START Listed entries

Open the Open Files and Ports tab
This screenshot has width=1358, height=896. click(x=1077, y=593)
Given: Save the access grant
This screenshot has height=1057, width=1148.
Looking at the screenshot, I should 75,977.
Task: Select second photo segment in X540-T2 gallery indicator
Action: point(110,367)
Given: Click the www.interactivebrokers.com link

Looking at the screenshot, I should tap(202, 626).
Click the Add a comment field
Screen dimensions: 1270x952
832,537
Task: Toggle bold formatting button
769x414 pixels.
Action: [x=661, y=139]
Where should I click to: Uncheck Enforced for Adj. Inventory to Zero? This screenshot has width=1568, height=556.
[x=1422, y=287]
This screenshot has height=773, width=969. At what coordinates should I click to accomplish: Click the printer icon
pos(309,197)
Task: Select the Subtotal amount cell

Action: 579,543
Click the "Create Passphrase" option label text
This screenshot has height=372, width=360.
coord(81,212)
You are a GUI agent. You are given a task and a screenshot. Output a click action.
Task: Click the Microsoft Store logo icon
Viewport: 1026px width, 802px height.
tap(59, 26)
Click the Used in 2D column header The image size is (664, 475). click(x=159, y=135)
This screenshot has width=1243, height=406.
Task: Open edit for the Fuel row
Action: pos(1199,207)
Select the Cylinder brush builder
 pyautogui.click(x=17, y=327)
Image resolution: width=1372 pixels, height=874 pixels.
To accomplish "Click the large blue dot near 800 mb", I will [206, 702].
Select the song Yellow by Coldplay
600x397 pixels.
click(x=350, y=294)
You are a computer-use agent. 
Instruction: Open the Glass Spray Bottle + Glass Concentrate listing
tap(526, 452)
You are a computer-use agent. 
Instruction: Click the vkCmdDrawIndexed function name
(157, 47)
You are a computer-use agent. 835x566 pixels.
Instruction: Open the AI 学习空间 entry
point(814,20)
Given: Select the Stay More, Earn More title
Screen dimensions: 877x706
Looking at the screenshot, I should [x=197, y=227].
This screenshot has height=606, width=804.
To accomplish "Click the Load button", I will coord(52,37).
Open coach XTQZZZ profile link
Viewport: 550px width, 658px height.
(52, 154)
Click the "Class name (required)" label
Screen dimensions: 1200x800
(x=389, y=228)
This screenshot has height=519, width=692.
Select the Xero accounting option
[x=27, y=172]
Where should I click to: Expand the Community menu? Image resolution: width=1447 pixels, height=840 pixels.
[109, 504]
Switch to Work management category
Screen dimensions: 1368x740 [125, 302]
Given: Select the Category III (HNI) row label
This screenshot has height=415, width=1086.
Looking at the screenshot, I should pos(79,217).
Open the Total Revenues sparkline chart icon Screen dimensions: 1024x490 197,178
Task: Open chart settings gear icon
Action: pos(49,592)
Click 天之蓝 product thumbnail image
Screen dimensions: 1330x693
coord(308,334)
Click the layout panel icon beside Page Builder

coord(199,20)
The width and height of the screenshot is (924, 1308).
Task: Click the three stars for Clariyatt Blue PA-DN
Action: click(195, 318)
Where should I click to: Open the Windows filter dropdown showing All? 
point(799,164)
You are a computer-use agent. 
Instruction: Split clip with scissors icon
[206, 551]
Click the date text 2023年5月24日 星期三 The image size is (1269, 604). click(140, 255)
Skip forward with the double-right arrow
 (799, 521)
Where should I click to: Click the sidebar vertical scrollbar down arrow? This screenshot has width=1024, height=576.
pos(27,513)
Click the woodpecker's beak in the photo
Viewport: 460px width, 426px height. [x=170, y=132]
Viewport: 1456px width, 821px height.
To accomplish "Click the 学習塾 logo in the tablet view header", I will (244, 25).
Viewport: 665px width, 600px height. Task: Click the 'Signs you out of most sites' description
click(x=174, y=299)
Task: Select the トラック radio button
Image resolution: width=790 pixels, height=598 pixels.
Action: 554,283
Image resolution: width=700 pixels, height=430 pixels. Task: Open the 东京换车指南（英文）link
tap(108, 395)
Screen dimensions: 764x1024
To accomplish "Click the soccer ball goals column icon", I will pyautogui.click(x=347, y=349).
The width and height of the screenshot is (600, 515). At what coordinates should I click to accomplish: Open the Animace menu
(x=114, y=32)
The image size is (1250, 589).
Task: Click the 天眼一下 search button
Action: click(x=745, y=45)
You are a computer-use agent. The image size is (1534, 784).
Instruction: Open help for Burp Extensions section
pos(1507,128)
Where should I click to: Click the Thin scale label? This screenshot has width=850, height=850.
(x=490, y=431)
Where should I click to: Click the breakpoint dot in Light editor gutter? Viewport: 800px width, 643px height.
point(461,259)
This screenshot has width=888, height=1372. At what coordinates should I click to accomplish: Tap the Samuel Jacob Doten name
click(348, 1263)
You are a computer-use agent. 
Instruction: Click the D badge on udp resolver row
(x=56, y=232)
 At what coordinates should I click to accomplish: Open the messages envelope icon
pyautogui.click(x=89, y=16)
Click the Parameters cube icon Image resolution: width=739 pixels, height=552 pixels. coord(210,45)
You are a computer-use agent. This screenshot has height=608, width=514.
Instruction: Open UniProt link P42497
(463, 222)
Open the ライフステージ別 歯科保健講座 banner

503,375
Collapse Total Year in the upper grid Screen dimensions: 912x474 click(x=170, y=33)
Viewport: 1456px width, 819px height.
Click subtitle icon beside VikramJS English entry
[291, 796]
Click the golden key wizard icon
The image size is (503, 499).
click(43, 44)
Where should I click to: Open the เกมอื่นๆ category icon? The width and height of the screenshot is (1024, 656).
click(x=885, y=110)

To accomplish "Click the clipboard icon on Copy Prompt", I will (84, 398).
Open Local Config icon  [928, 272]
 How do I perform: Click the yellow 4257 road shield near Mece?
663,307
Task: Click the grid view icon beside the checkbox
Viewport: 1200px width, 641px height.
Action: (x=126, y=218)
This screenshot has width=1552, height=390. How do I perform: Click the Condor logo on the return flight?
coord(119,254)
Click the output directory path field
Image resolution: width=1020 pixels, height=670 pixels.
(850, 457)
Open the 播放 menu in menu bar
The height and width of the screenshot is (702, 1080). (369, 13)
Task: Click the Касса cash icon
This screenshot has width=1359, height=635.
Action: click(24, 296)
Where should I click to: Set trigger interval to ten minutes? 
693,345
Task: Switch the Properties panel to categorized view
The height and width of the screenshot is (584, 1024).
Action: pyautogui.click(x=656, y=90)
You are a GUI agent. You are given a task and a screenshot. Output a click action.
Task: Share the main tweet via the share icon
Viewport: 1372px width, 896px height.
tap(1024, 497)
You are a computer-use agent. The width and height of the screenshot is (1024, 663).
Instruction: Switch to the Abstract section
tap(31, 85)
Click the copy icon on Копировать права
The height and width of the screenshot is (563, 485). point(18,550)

END Listed entries

## Task description
Your answer should be the lines above from the one containing "Viewport: 665px width, 600px" through the one containing "Viewport: 1456px width, 819px height.", copied exactly and with both ends kept.

## Output of the exercise
Viewport: 665px width, 600px height. Task: Click the 'Signs you out of most sites' description
click(x=174, y=299)
Task: Select the トラック radio button
Image resolution: width=790 pixels, height=598 pixels.
Action: 554,283
Image resolution: width=700 pixels, height=430 pixels. Task: Open the 东京换车指南（英文）link
tap(108, 395)
Screen dimensions: 764x1024
To accomplish "Click the soccer ball goals column icon", I will pyautogui.click(x=347, y=349).
The width and height of the screenshot is (600, 515). At what coordinates should I click to accomplish: Open the Animace menu
(x=114, y=32)
The image size is (1250, 589).
Task: Click the 天眼一下 search button
Action: click(x=745, y=45)
You are a computer-use agent. The image size is (1534, 784).
Instruction: Open help for Burp Extensions section
pos(1507,128)
Where should I click to: Click the Thin scale label? This screenshot has width=850, height=850.
(x=490, y=431)
Where should I click to: Click the breakpoint dot in Light editor gutter? Viewport: 800px width, 643px height.
point(461,259)
This screenshot has width=888, height=1372. At what coordinates should I click to accomplish: Tap the Samuel Jacob Doten name
click(348, 1263)
You are a computer-use agent. 
Instruction: Click the D badge on udp resolver row
(x=56, y=232)
 At what coordinates should I click to accomplish: Open the messages envelope icon
pyautogui.click(x=89, y=16)
Click the Parameters cube icon Image resolution: width=739 pixels, height=552 pixels. coord(210,45)
You are a computer-use agent. This screenshot has height=608, width=514.
Instruction: Open UniProt link P42497
(463, 222)
Open the ライフステージ別 歯科保健講座 banner

503,375
Collapse Total Year in the upper grid Screen dimensions: 912x474 click(x=170, y=33)
Viewport: 1456px width, 819px height.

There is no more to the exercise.